Why shouldn't I sleep in multiple phases?

Main topicDeath's little brother

In a bed in the dormitory at the University of Regensburg, a patient's eyes are closing. Extremely thin wires connect your body to several devices. They measure their breath, their oxygen consumption, their eye movements and the signal waves in their brain.

"After a few minutes of sleep stage one, I see that sleep stage two begins. This is announced by sleep spindles, which are very high-frequency, short, very short, spindly EEG waves."

In the next room, an employee observes on a monitor how the patient's brain sinks deeper and deeper into sleep.

"And sleep stage two, you often see so-called K-complexes, which look like a capitalized K. That means with the K-complex you see a wave that makes a big swing up and down and then back in again normal EEG. And in between, so-called spindles keep showing up. "

Sick, stupid and fat

Because he loses consciousness, sleep was formerly called the "brother of death". Today biologists and physicians consider it more an object of precise research. They measure the body and brain functions of sleep and derive objective recommendations from them. People, it is said, need a minimum amount of sleep and have to do this as often as possible throughout the night. Otherwise the consequences would be fatal, says Jürgen Zulley, the former head of the Regensburg sleep laboratory and one of the pioneers of German sleep research:

"Too little sleep makes you sick, stupid and fat - so far often significantly underestimated."
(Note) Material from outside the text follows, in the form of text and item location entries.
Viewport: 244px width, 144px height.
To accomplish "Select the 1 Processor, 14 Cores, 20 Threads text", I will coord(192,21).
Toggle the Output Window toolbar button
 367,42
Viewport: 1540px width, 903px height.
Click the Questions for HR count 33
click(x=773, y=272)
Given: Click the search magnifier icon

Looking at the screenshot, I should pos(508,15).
Sleep researchers want to find out in their laboratories why sleep disorders occur in order to better manage and control sleep. For the historian Hannah Ahlheim from the University of Göttingen, this desire to gain control is an aspect that generally characterizes the relationship between people and their sleep:

"Gaining control first of all simply relates to the idea of ​​saying, firstly, you can understand sleep and, secondly, you can possibly also control it in the sense that you find rules for how to sleep better or how to sleep well and properly, maybe also sleep more productively , sleeps more efficiently. I'm not even sure if it's always a real gain in control, but at least it's this fantasy of control. "

Gaining and losing control

Control over sleep also means: Overcoming the fear of unconsciousness or bad dreams. But there is also the opposite: the fascination with losing control.

"This is of course also a liberation, that is, it is a time in which I do not have to control, do not have to plan and do not have to work in that sense, but it is also a time in which you can simply" slide over ", So in that sense, this loss is also a gain in that sense. It's a private room, you close the door, you go to bed - so, you company, you stay outside, I just sleep now, I take me this time for me! "

The desire for control and the longing for loss of control characterize sleep equally. Hannah Ahlheim has therefore called an anthology published by her on the history of sleep in modern times "Gain control - Loss of control": With the support of the Gerda-Henkel Foundation, she has been researching sleep as part of cultural and social history for several years:

"On the subject of sleep, you can get to very fundamental processes in society, to power relations, to social differences, to social determinations that are made in society. So who can, for example, dispose of their time freely, who can decide, when and where he sleeps, who is free in it, who is not free in it at all? "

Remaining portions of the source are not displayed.